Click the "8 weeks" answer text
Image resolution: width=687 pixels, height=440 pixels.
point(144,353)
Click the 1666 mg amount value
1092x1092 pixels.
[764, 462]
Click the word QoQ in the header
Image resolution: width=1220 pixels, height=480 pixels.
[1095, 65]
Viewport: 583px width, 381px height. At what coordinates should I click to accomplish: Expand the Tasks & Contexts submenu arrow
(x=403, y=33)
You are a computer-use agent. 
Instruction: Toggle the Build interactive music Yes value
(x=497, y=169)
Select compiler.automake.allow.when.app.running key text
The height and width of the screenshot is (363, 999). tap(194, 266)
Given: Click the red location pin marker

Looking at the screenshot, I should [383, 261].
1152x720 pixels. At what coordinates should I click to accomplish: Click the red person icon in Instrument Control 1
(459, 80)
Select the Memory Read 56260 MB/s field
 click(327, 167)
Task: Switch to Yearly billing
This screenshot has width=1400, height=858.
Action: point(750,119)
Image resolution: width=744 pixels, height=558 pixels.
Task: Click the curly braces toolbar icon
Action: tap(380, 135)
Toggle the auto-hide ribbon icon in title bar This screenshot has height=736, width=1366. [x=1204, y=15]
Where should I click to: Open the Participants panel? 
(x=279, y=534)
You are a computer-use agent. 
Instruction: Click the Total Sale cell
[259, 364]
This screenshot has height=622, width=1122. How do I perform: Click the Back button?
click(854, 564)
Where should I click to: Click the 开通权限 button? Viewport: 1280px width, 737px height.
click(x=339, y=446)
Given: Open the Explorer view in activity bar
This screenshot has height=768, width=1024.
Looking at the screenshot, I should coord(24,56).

### [Task details]
Every record above has to appear again, word for word.

### [Completed exercise]
Click the "8 weeks" answer text
Image resolution: width=687 pixels, height=440 pixels.
point(144,353)
Click the 1666 mg amount value
1092x1092 pixels.
[764, 462]
Click the word QoQ in the header
Image resolution: width=1220 pixels, height=480 pixels.
[1095, 65]
Viewport: 583px width, 381px height. At what coordinates should I click to accomplish: Expand the Tasks & Contexts submenu arrow
(x=403, y=33)
You are a computer-use agent. 
Instruction: Toggle the Build interactive music Yes value
(x=497, y=169)
Select compiler.automake.allow.when.app.running key text
The height and width of the screenshot is (363, 999). tap(194, 266)
Given: Click the red location pin marker

Looking at the screenshot, I should [383, 261].
1152x720 pixels. At what coordinates should I click to accomplish: Click the red person icon in Instrument Control 1
(459, 80)
Select the Memory Read 56260 MB/s field
 click(327, 167)
Task: Switch to Yearly billing
This screenshot has width=1400, height=858.
Action: point(750,119)
Image resolution: width=744 pixels, height=558 pixels.
Task: Click the curly braces toolbar icon
Action: tap(380, 135)
Toggle the auto-hide ribbon icon in title bar This screenshot has height=736, width=1366. [x=1204, y=15]
Where should I click to: Open the Participants panel? 
(x=279, y=534)
You are a computer-use agent. 
Instruction: Click the Total Sale cell
[259, 364]
This screenshot has height=622, width=1122. How do I perform: Click the Back button?
click(854, 564)
Where should I click to: Click the 开通权限 button? Viewport: 1280px width, 737px height.
click(x=339, y=446)
Given: Open the Explorer view in activity bar
This screenshot has height=768, width=1024.
Looking at the screenshot, I should coord(24,56).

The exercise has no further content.